_TASK DETAILS_: What you return should match the data exactly, from the first line to the last.

+ + + + +

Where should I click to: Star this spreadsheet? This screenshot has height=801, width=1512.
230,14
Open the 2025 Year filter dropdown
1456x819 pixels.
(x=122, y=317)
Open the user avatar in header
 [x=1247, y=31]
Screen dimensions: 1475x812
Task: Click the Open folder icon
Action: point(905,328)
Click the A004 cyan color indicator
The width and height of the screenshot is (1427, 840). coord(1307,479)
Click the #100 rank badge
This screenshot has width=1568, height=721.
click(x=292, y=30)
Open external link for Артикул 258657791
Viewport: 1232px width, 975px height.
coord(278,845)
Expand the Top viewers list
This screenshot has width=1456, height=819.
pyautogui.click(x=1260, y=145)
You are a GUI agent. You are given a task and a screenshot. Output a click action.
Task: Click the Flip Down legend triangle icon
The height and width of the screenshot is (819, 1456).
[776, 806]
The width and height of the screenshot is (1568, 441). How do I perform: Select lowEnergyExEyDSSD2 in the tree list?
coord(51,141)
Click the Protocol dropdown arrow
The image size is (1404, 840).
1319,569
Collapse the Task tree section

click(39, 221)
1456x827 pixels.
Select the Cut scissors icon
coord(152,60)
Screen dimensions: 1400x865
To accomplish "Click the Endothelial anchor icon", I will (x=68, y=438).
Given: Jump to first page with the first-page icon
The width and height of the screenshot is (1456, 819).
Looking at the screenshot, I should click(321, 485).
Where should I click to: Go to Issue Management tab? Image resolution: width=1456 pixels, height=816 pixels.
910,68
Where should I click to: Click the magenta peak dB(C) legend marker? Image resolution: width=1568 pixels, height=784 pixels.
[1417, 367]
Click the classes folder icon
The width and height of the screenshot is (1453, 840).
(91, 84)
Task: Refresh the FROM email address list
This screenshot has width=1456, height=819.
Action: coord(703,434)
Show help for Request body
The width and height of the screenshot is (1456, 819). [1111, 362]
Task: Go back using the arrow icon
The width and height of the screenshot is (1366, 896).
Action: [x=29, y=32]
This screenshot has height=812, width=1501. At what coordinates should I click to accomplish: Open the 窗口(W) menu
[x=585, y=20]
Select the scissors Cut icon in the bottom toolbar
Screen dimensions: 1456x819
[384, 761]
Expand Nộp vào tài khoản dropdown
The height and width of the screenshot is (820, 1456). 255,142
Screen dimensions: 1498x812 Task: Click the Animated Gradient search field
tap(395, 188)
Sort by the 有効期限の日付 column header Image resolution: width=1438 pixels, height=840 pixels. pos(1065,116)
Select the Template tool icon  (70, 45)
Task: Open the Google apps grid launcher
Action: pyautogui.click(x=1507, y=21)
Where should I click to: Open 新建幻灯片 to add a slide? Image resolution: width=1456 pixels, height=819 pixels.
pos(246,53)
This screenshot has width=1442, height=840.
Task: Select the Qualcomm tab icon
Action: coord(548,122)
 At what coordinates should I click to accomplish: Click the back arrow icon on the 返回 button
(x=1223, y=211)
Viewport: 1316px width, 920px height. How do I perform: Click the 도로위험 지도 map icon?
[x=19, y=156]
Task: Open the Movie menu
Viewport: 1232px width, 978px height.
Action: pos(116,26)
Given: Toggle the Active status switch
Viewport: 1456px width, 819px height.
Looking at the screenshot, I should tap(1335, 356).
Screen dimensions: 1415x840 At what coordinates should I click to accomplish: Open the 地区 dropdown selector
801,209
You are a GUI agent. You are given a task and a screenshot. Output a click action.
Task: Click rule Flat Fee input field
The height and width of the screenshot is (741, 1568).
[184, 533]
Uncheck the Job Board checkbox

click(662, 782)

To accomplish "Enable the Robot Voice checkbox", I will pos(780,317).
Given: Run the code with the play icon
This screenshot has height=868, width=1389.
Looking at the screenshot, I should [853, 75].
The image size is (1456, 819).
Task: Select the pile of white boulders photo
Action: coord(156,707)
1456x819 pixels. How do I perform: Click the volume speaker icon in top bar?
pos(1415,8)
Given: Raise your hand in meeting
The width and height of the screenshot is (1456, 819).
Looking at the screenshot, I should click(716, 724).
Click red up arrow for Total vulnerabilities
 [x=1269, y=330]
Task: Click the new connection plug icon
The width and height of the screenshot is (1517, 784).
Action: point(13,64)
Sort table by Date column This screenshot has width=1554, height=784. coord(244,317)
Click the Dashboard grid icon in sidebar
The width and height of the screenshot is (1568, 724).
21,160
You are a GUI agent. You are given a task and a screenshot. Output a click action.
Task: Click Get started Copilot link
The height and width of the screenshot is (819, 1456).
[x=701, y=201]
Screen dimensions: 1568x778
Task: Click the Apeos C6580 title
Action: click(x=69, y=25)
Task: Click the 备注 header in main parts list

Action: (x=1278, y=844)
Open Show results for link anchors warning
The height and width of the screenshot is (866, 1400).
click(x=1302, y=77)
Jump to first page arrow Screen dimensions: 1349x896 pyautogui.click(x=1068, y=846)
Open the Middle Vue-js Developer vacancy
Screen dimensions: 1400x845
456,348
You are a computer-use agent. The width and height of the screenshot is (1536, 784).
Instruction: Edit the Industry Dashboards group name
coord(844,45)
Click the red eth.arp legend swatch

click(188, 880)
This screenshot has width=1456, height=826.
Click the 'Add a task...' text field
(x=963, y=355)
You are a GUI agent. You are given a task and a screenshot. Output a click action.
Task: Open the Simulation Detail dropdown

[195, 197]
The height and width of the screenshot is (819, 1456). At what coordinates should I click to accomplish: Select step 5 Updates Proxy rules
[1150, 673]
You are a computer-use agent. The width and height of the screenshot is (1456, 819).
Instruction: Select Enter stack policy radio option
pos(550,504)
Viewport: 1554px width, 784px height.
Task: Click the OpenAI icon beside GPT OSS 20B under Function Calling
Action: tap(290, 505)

+ + + + +

_EXERCISE SOLUTION_:
Where should I click to: Star this spreadsheet? This screenshot has height=801, width=1512.
230,14
Open the 2025 Year filter dropdown
1456x819 pixels.
(x=122, y=317)
Open the user avatar in header
 [x=1247, y=31]
Screen dimensions: 1475x812
Task: Click the Open folder icon
Action: point(905,328)
Click the A004 cyan color indicator
The width and height of the screenshot is (1427, 840). coord(1307,479)
Click the #100 rank badge
This screenshot has width=1568, height=721.
click(x=292, y=30)
Open external link for Артикул 258657791
Viewport: 1232px width, 975px height.
coord(278,845)
Expand the Top viewers list
This screenshot has width=1456, height=819.
pyautogui.click(x=1260, y=145)
You are a GUI agent. You are given a task and a screenshot. Output a click action.
Task: Click the Flip Down legend triangle icon
The height and width of the screenshot is (819, 1456).
[776, 806]
The width and height of the screenshot is (1568, 441). How do I perform: Select lowEnergyExEyDSSD2 in the tree list?
coord(51,141)
Click the Protocol dropdown arrow
The image size is (1404, 840).
1319,569
Collapse the Task tree section

click(39, 221)
1456x827 pixels.
Select the Cut scissors icon
coord(152,60)
Screen dimensions: 1400x865
To accomplish "Click the Endothelial anchor icon", I will (x=68, y=438).
Given: Jump to first page with the first-page icon
The width and height of the screenshot is (1456, 819).
Looking at the screenshot, I should click(321, 485).
Where should I click to: Go to Issue Management tab? Image resolution: width=1456 pixels, height=816 pixels.
910,68
Where should I click to: Click the magenta peak dB(C) legend marker? Image resolution: width=1568 pixels, height=784 pixels.
[1417, 367]
Click the classes folder icon
The width and height of the screenshot is (1453, 840).
(91, 84)
Task: Refresh the FROM email address list
This screenshot has width=1456, height=819.
Action: coord(703,434)
Show help for Request body
The width and height of the screenshot is (1456, 819). [1111, 362]
Task: Go back using the arrow icon
The width and height of the screenshot is (1366, 896).
Action: [x=29, y=32]
This screenshot has height=812, width=1501. At what coordinates should I click to accomplish: Open the 窗口(W) menu
[x=585, y=20]
Select the scissors Cut icon in the bottom toolbar
Screen dimensions: 1456x819
[384, 761]
Expand Nộp vào tài khoản dropdown
The height and width of the screenshot is (820, 1456). 255,142
Screen dimensions: 1498x812 Task: Click the Animated Gradient search field
tap(395, 188)
Sort by the 有効期限の日付 column header Image resolution: width=1438 pixels, height=840 pixels. pos(1065,116)
Select the Template tool icon  (70, 45)
Task: Open the Google apps grid launcher
Action: pyautogui.click(x=1507, y=21)
Where should I click to: Open 新建幻灯片 to add a slide? Image resolution: width=1456 pixels, height=819 pixels.
pos(246,53)
This screenshot has width=1442, height=840.
Task: Select the Qualcomm tab icon
Action: coord(548,122)
 At what coordinates should I click to accomplish: Click the back arrow icon on the 返回 button
(x=1223, y=211)
Viewport: 1316px width, 920px height. How do I perform: Click the 도로위험 지도 map icon?
[x=19, y=156]
Task: Open the Movie menu
Viewport: 1232px width, 978px height.
Action: pos(116,26)
Given: Toggle the Active status switch
Viewport: 1456px width, 819px height.
Looking at the screenshot, I should tap(1335, 356).
Screen dimensions: 1415x840 At what coordinates should I click to accomplish: Open the 地区 dropdown selector
801,209
You are a GUI agent. You are given a task and a screenshot. Output a click action.
Task: Click rule Flat Fee input field
The height and width of the screenshot is (741, 1568).
[184, 533]
Uncheck the Job Board checkbox

click(662, 782)

To accomplish "Enable the Robot Voice checkbox", I will pos(780,317).
Given: Run the code with the play icon
This screenshot has height=868, width=1389.
Looking at the screenshot, I should [853, 75].
The image size is (1456, 819).
Task: Select the pile of white boulders photo
Action: coord(156,707)
1456x819 pixels. How do I perform: Click the volume speaker icon in top bar?
pos(1415,8)
Given: Raise your hand in meeting
The width and height of the screenshot is (1456, 819).
Looking at the screenshot, I should click(716, 724).
Click red up arrow for Total vulnerabilities
 [x=1269, y=330]
Task: Click the new connection plug icon
The width and height of the screenshot is (1517, 784).
Action: point(13,64)
Sort table by Date column This screenshot has width=1554, height=784. coord(244,317)
Click the Dashboard grid icon in sidebar
The width and height of the screenshot is (1568, 724).
21,160
You are a GUI agent. You are given a task and a screenshot. Output a click action.
Task: Click Get started Copilot link
The height and width of the screenshot is (819, 1456).
[x=701, y=201]
Screen dimensions: 1568x778
Task: Click the Apeos C6580 title
Action: click(x=69, y=25)
Task: Click the 备注 header in main parts list

Action: (x=1278, y=844)
Open Show results for link anchors warning
The height and width of the screenshot is (866, 1400).
click(x=1302, y=77)
Jump to first page arrow Screen dimensions: 1349x896 pyautogui.click(x=1068, y=846)
Open the Middle Vue-js Developer vacancy
Screen dimensions: 1400x845
456,348
You are a computer-use agent. The width and height of the screenshot is (1536, 784).
Instruction: Edit the Industry Dashboards group name
coord(844,45)
Click the red eth.arp legend swatch

click(188, 880)
This screenshot has width=1456, height=826.
Click the 'Add a task...' text field
(x=963, y=355)
You are a GUI agent. You are given a task and a screenshot. Output a click action.
Task: Open the Simulation Detail dropdown

[195, 197]
The height and width of the screenshot is (819, 1456). At what coordinates should I click to accomplish: Select step 5 Updates Proxy rules
[1150, 673]
You are a computer-use agent. The width and height of the screenshot is (1456, 819).
Instruction: Select Enter stack policy radio option
pos(550,504)
Viewport: 1554px width, 784px height.
Task: Click the OpenAI icon beside GPT OSS 20B under Function Calling
Action: tap(290, 505)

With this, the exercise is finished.